Why Your Docker Image Works Locally But Breaks in Production

February 3, 2026

by Eric Hanson, Backend Developer at Clean Systems Consulting

The container that passes CI and fails in ECS

Your service works in local Docker Compose. It builds clean in CI. The image gets pushed to ECR. It deploys to ECS Fargate, and the health check fails. The logs show the application started but the health endpoint never responds. You spend two hours ssh-ing into nothing (Fargate doesn't have ssh), reading CloudWatch logs, and eventually discover the issue is a read-only filesystem mount the app was trying to write to.

This is the category of Docker problem that doesn't show up until production: the image is fine, the Dockerfile is fine, but the environment the image runs in is different in ways you didn't account for.

Here's a map of the most common mismatches, and how to close them.

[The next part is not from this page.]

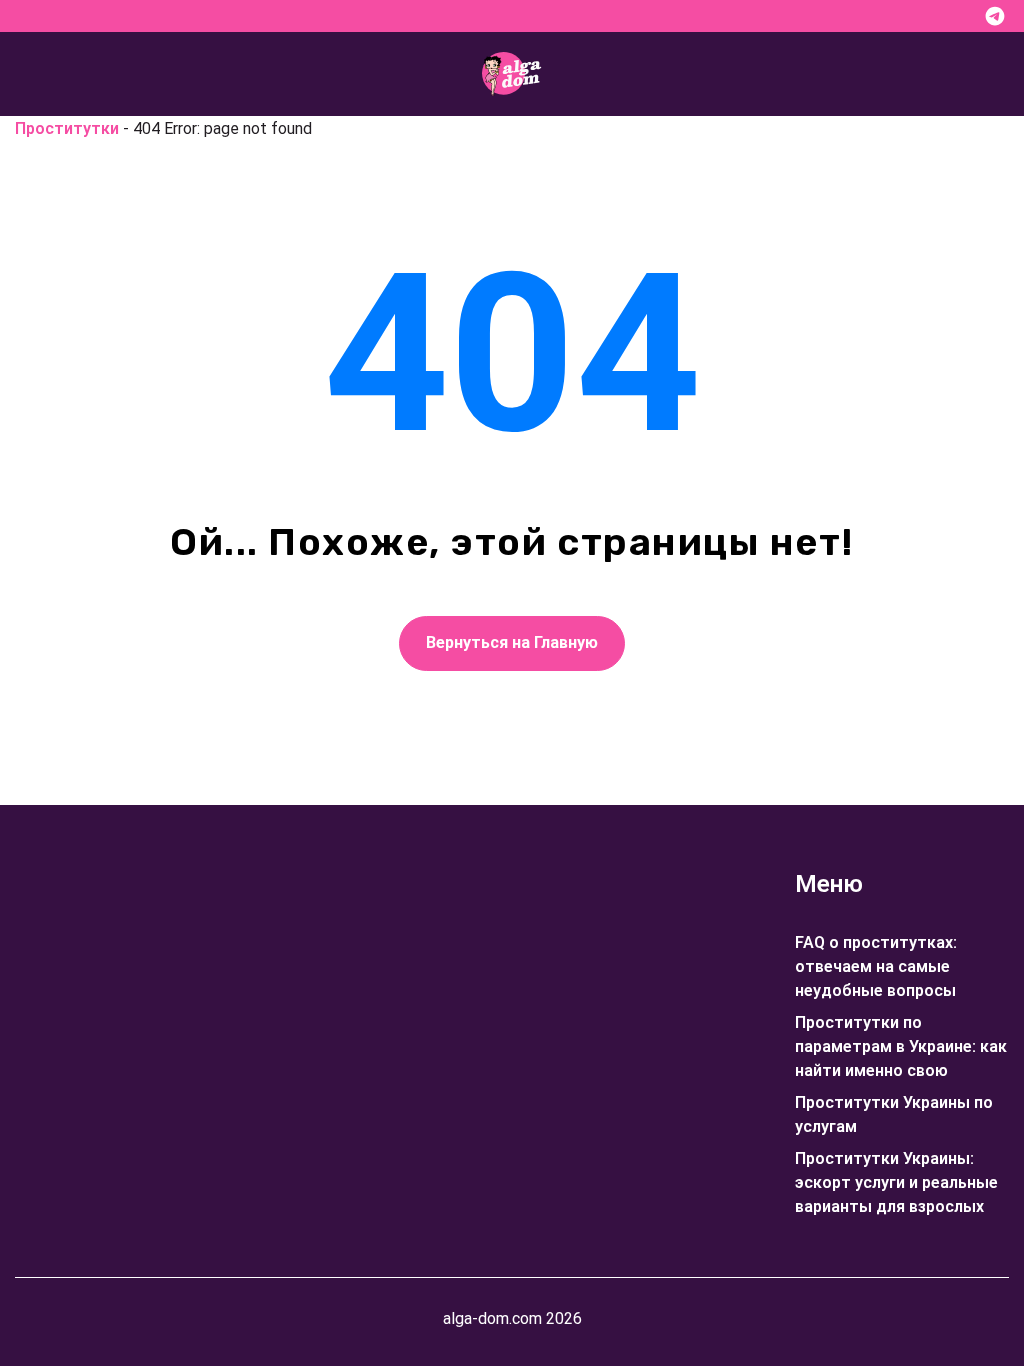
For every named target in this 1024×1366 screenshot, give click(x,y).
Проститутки (67, 128)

Architecture: the ARM/AMD64 gap

If you develop on an Apple M-series Mac, you build ARM64 images by default. If production runs on x86-64 (most cloud instances, most CI runners), the image you built locally won't run in production — or worse, it will run via emulation and behave differently.

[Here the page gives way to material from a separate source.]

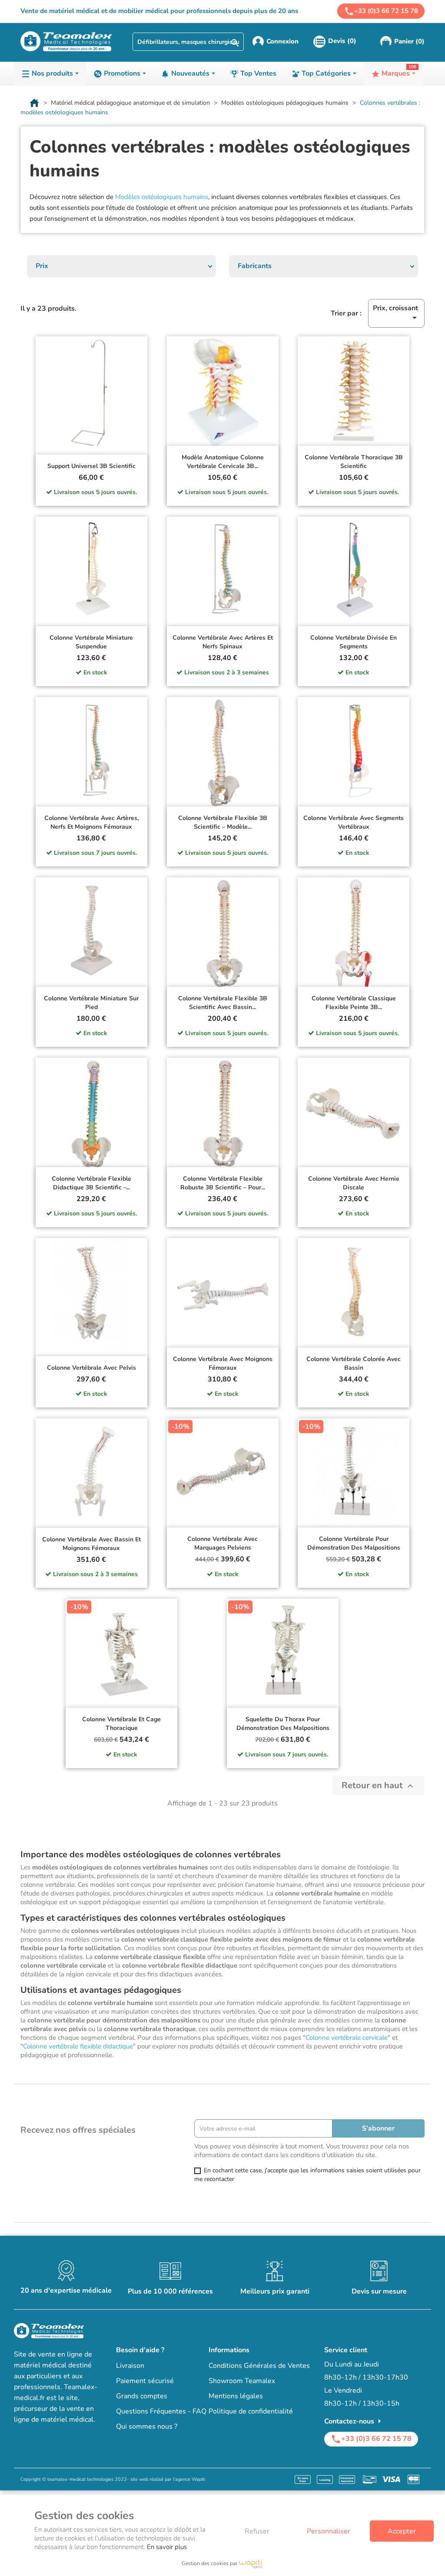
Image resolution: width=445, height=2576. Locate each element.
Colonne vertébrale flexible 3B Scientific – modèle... (222, 822)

Verify your image architecture:

docker inspect your-image:tag | grep Architecture

Build for the production platform explicitly:

docker build --platform linux/amd64 -t your-image:tag .

Or use docker buildx for multi-platform builds that produce manifests supporting both:

docker buildx build \
  --platform linux/amd64,linux/arm64 \
  -t your-registry/your-image:tag \
  --push .

In CI, always set --platform linux/amd64 (or whatever your production target is) explicitly. Don't let the runner's native architecture determine the output architecture.

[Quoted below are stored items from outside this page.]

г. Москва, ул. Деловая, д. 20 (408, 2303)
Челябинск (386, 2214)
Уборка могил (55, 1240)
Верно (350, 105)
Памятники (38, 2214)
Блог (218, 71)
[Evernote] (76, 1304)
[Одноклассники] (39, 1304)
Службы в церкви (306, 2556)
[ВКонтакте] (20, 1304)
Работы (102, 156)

File permissions and user mismatch

Locally, Docker often runs as root or with a user that matches your laptop's UID. In production environments — Kubernetes with runAsNonRoot: true, ECS task definitions with a user field, Fargate with restricted execution — the container user may differ.

If your application writes to a directory inside the container that was created by root during the build, a non-root runtime user will get permission denied errors.

# Creates /app as root, copies files as root
FROM node:20-alpine
WORKDIR /app
COPY --chown=node:node . .
USER node

The --chown flag on COPY sets ownership at copy time. Do this for all COPY instructions when you intend to run as non-root. Also:

RUN mkdir -p /app/logs /app/tmp \
    && chown -R node:node /app/logs /app/tmp

Create any directories your application writes to during build, set ownership explicitly, then switch to the non-root user.

Environment variables: present locally, absent in production

In local development, environment variables come from a .env file loaded by Docker Compose or a local shell profile. In production, they come from Kubernetes secrets, ECS task definition environment fields, or a secrets manager at startup.

The failure mode: a variable is set in your local .env but missing from the production environment config. The application starts, reaches the code path that uses the variable, and either crashes or behaves unexpectedly.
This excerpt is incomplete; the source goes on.